Concernant le renforcement de la compréhension mutuelle et l'apprentissage de la langue - un fondamental -, après 56 années de coopération fructueuse entre nos deux pays, l'amitié franco-allemande semble aller de soi. Il nous appartient aujourd'hui de pérenniser ces liens privilégiés au quotidien. Pour cela, nous devons sensibiliser chaque nouvelle génération à l'importance de cette relation étroite entre nos deux pays. En 1963, le général de Gaulle et le chancelier Adenauer avaient fait de l'éducation et la jeunesse l'un des trois axes du traité de l'Élysée, aux côtés des affaires étrangères et de la défense.
Bien sûr, nous pouvons nous réjouir des succès obtenus, depuis, en matière de formation et d'échanges de jeunes.
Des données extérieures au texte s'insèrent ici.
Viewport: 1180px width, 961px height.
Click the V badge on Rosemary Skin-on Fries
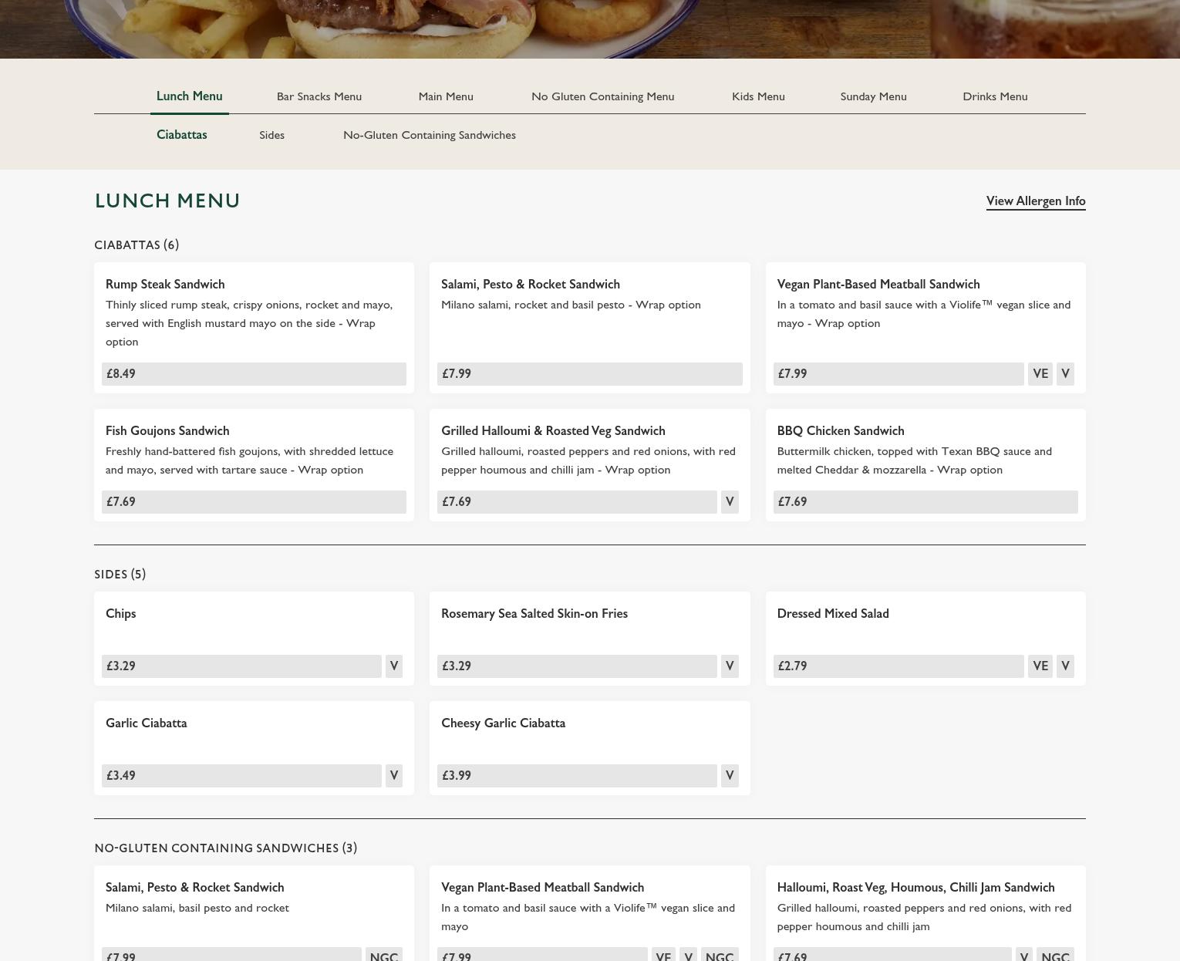729,666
Je veux souligner la participation de plus de 8,2 millions de jeunes français et allemands à plus de 320 000 programmes d'échange, grâce à l'Office franco-allemand pour la jeunesse, ou encore l'offre de 180 cursus intégrés binationaux sous l'égide de l'Université franco-allemande. S'ajoute également, en direction de la jeunesse, l'existence des lycées franco-allemands - Sarrebruck, Fribourg et Buc -, dont le quatrième est en cours de création à Hambourg, et des 4 300 jumelages d'établissements. Néanmoins, nous ne pouvons pas nous contenter du million d'élèves français qui apprennent l'allemand, ni du million et demi d'élèves allemands qui étudient le français. Clé de la compréhension mutuelle, l'apprentissage de la langue de l'autre pays doit être renforcé, pour tous, dans les différents types de formation et de cursus. En outre, des améliorations restent à apporter en matière de reconnaissance mutuelle des diplômes ou encore de mobilité des apprentis.
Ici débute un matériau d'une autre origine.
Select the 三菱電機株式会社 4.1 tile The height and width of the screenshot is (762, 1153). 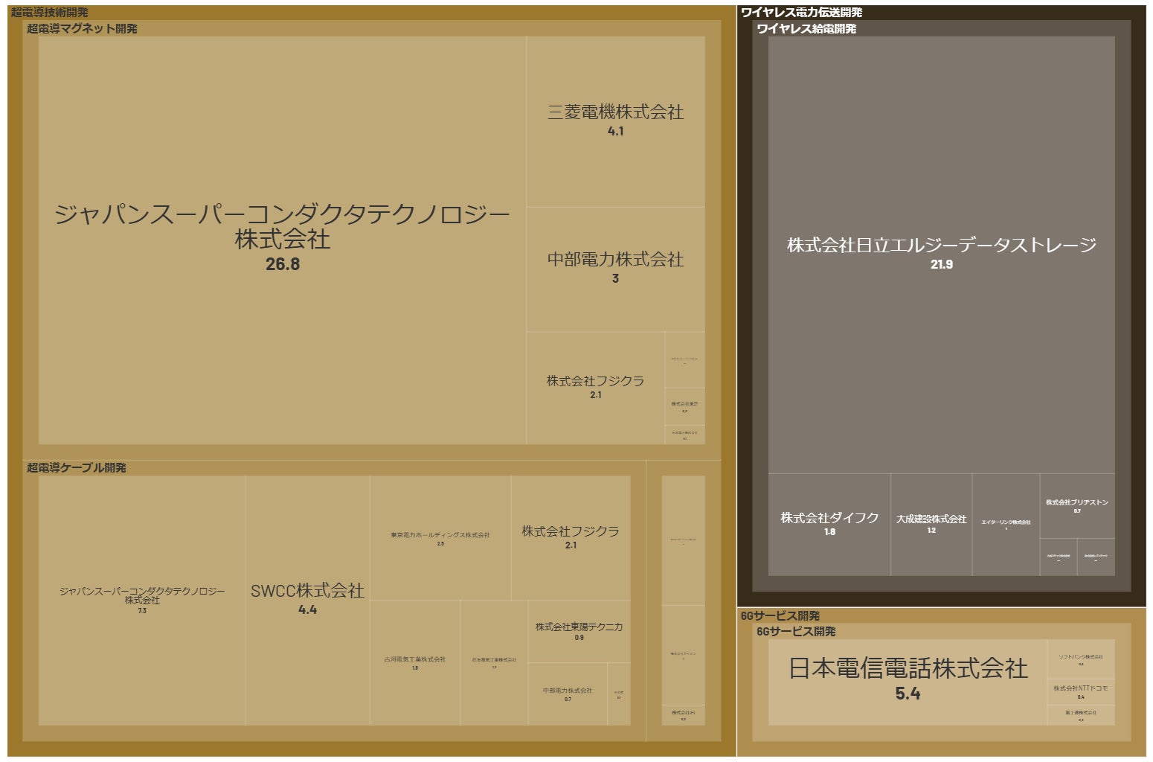[x=615, y=121]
En ce qui concerne les jumelages, coopération transfrontalière et consolidation des coopérations régionales, je souhaiterais aussi souligner le rôle décisif des collectivités territoriales et de l'engagement des élus locaux pour le rapprochement entre jeunes français et allemands. C'est aussi dans le cadre des échanges scolaires, culturels ou encore sportifs entre villes jumelées que les rencontres s'organisent. Ainsi, les 2 200 jumelages entre des communes de France et d'Allemagne demeurent des instruments-clés du resserrement des liens entre citoyens français et allemands.
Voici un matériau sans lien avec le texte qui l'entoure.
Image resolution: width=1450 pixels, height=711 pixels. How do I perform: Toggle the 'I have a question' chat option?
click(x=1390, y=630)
Outre les jumelages, la coopération entre régions françaises et Länder allemands peut aussi connaître de nouvelles impulsions. La question se pose avec une acuité particulière pour les régions transfrontalières, qui sont de vrais « laboratoires » de la coopération franco-allemande au quotidien. Nous avons à l'esprit le tramway reliant Strasbourg et Kehl, ou encore la signature du protocole d'accord pour l'amélioration durable des transports ferroviaires transfrontaliers par la région Grand-Est et le Land de Rhénanie-Palatinat, d'une part, et de Sarre, d'autre part, mais aussi la smart border initiative européenne portée par la France et l'Allemagne et visant à optimiser l'utilisation des réseaux électriques dans les régions transfrontalières. Ce sont autant d'illustrations de l'efficacité de cette coopération transfrontalière franco-allemande. Elle permet tout à la fois d'optimiser les investissements, de favoriser le développement et l'attractivité des territoires de part et d'autre de la frontière, d'améliorer les services proposés aux citoyens et, ainsi, de rendre l'Europe concrète au quotidien.
En reconnaissant l'importance de la coopération transfrontalière et en assouplissant son cadre juridique, le traité d'Aix-la-Chapelle ouvre des perspectives vers de nouveaux projets, tant en matière de mobilité, de transport et d'environnement, que dans les domaines de la santé, de la petite enfance, de l'éducation ou de la formation professionnelle.
Mais les coopérations régionales doivent également être consolidées dans les régions non frontalières. Il s'agit de rapprocher plus largement les sociétés civiles allemande et française : Nouvelle Aquitaine et Hesse, Normandie et Basse-Saxe, Pays de la Loire et Schleswig-Holstein... Les exemples de coopération fructueuse entre régions non frontalières sont nombreux. La première Quinzaine franco-allemande qui s'est tenue en septembre dernier en région Occitanie allait précisément en ce sens, avec le triple objectif de faire vivre l'amitié franco-allemande au plus près des citoyens et du territoire, y compris loin de notre frontière commune, de mettre en valeur les potentialités ouvertes par la coopération franco-allemande et d'ouvrir de nouvelles perspectives d'initiatives communes à développer.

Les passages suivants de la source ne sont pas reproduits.